Relativamente ao significado do vídeo "Deep", e como sucede com a maioria das obras de arte surrealistas e abstratas, não existe uma resposta única ou de "manual", mas a comunidade de arte digital e de horror psicológico costuma interpretá-lo através de metáforas bastante pesadas sobre o subconsciente. Por um lado, a cruz a sangrar representa a espiritualidade corrompida, simbolizando a perda da fé, a culpa religiosa ou o peso do pecado, ao mesmo tempo que mostra o sagrado a ser violado pelo profano, servindo de representação visual de uma mente em sofrimento moral ou espiritual profundo. Por outro lado, a presença dos vermes remete para a decomposição em vida, representando a inevitabilidade da morte, a podridão e a decadência; no contexto do vídeo, estes sugerem que algo dentro da personagem, seja uma memória, um sentimento ou a própria sanidade, está a apodrecer enquanto esta permanece "viva" e se move naquele ritmo mecânico e inexplicável. Por fim, o próprio título "Deep" (Profundo) refere-se ao ato de mergulhar fundo na própria psique, acedendo às partes da mente que habitualmente tentamos esconder, tais como os nossos traumas, medos biológicos, como a aversão a vermes e o medo de sangue, e crises existenciais. Em resumo, o vídeo configura uma representação abstrata de uma mente em colapso ou num estado de depressão profunda, sendo como se o criador tivesse transformado a sensação de agonia interna e de culpa em imagens de um pesadelo computadorizado.
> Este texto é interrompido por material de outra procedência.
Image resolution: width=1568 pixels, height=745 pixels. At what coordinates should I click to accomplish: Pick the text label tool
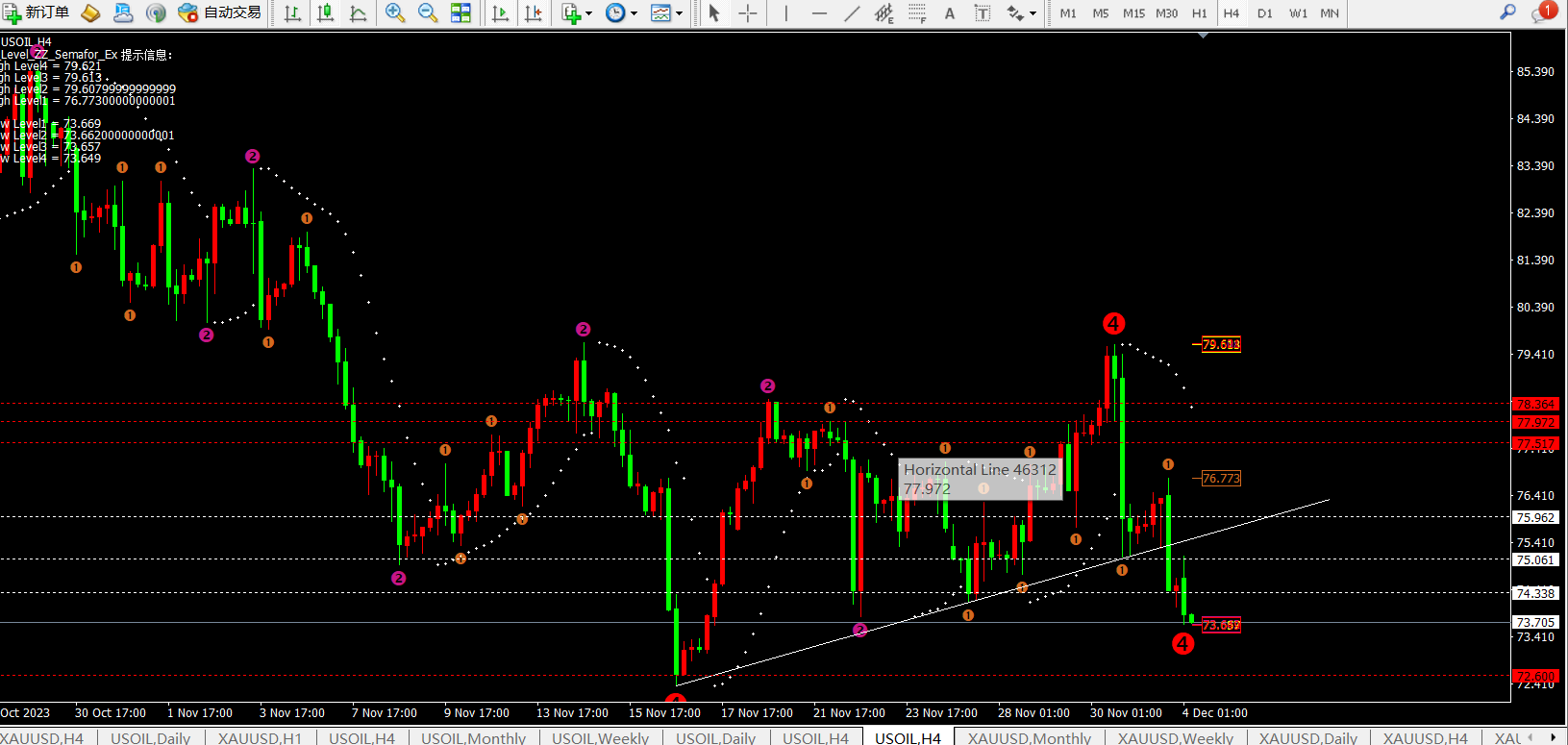coord(983,12)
Este poema de Haunted House evoca uma atmosfera gótica, psicológica e intensamente visceral, transitando entre o terror psicológico, o existencialismo e o erotismo sombrio da transgressão. Na filosofia, a influência mais direta reside em Georges Bataille e a sua exploração da relação íntima entre o erotismo, o tabu e a morte, onde o fetiche da carne surge como uma tentativa de alcançar a totalidade existencial através do proibido. Este abismo dialoga com Friedrich Nietzsche e o confronto com a nossa própria escuridão interna, bem como com Sigmund Freud e o conceito de Id, onde os desejos reprimidos e os impulsos de morte e prazer se fundem no confessionário do sono.
Na poesia, o texto ressoa fortemente com as visões de Charles Baudelaire em As Flores do Mal, onde o pecado, a carne e o bizarro se transformam em arte, encontrando eco também no surrealismo violento de Conde de Lautréamont e na obsessão de Edgar Allan Poe pela culpa autoimposta e pelo confinamento da mente.
Esta herança literária e filosófica ganha uma tradução visual e interativa marcante no cinema e nos videojogos. A nível cinematográfico, a referência a "olhos bem fechados" remete imediatamente a Eyes Wide Shut, de Stanley Kubrick, com os seus rituais secretos e desejos reprimidos, cruzando-se com o universo de Hellraiser, de Clive Barker, onde o prazer extremo e a dor se abraçam na escuridão, e com o body horror de David Cronenberg, que explora a fusão entre a carne e a obsessão psicológica. Já no panorama dos videojogos, o paralelo perfeito encontra-se em Silent Hill 2, uma obra-prima sobre a punição autoimposta e monstros que materializam fetiches e traumas reprimidos. A estética gótica e industrial de Vampire: The Masquerade – Bloodlines e a descida literal e metafórica às profundezas da mente em Amnesia e SOMA completam este mosaico de referências, onde o medo e o desejo se tornam uma coisa só.